The Chihuahua was particularly cute when I came home from work today. Ears pinned back, body curling with glee, tail vibrating, he slipped out the door, unable to wait for me to enter. Instead of hightailing it into the park the way he normally does, he stayed to shower me with greetings. Although I poke fun at this dog, I appreciate his cuddly, affectionate, always-available-for-comforting nature, and the way he gazes at me with adoration in his eyes. Whenever I pick him up, he relaxes like a rag doll, totally compliant, grateful for the attention.
After dinner, it was my idea to go for a walk in the park. For some odd reason, I wanted to leave the Chihuahua at home this time, but the child insisted on taking the dog as we usually did.
Maybe it was the angle of the sun, but something made the scene in the park magical, with the first rosebuds opening and the slightly crisp air still warmed by the setting sun. The Chihuahua was, as always, thrilled to be alive and with his people.

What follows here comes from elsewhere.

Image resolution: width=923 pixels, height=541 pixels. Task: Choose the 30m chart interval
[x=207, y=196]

We walked and ran through the roses to the casting pond and back. Close to home, the frisky Chihuahua bucked and charged, freeing the end of his leash from the child's hand. Off he flew, toward the nearest dog.
Our Chihuahua is not like other Chihuahuas. Ours is loving, trusting, and fearless, totally. He never seemed to realize that his size was diminutive, or that some dogs lacking in sophistication might mistake him for a squirrel.

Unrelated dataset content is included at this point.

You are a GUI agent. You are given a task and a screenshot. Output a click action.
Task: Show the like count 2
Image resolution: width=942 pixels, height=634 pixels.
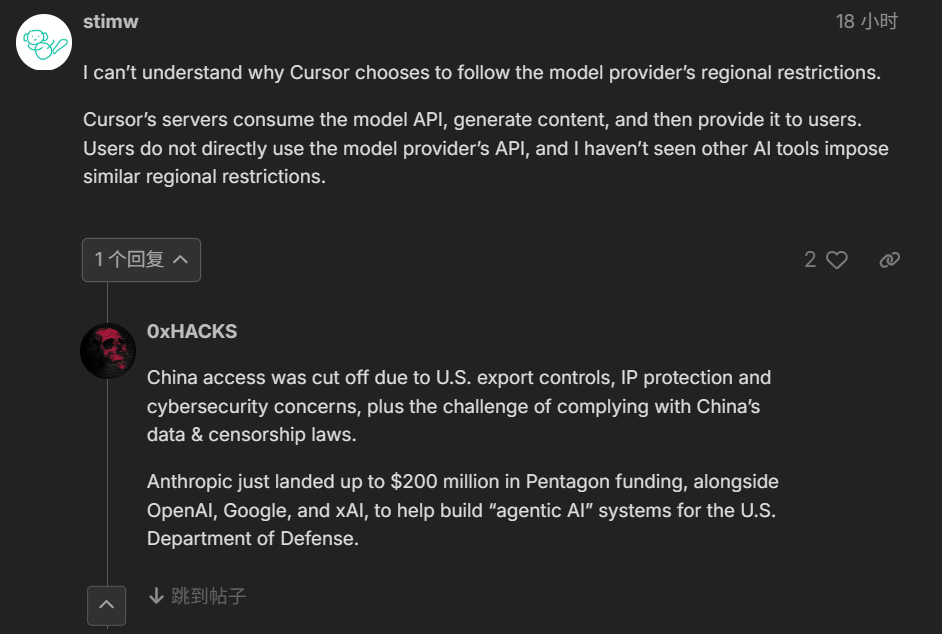point(810,260)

The ensuing events are a bit hazy to me, as if shock set in from the outset. I was aware of a dog brawl, and afterwards I heard my dog crying mightily. My child was bawling. I clutched the sides of my face in horror, unable to move or comprehend. The owner of the attacking dog tried to pick up my Chihuahua, but my dog snapped at him and staggered over to me, bleeding from the belly.
My neighbor drove me and my family (boy and Chihuahua) to the emergency animal hospital. A heroic effort was made to save his life, but our little chico died tonight.
So far, the aftermath has been unbearable. The house is filled with the toys he loved so much, which he was constantly presenting us with, hoping we'd play fetch. His Pooch Perch is stationed proudly at the window, where he kept vigilance until his people returned home. His little teacup of water awaits him. I can't bring myself to remove his things, which have become suddenly sacred.
In my mind's eye I see him proudly prancing about, doing his utmost to teach me all about the joie de vivre which was his specialty. We were lucky to have him, if only for 10 months. Thank you, chico.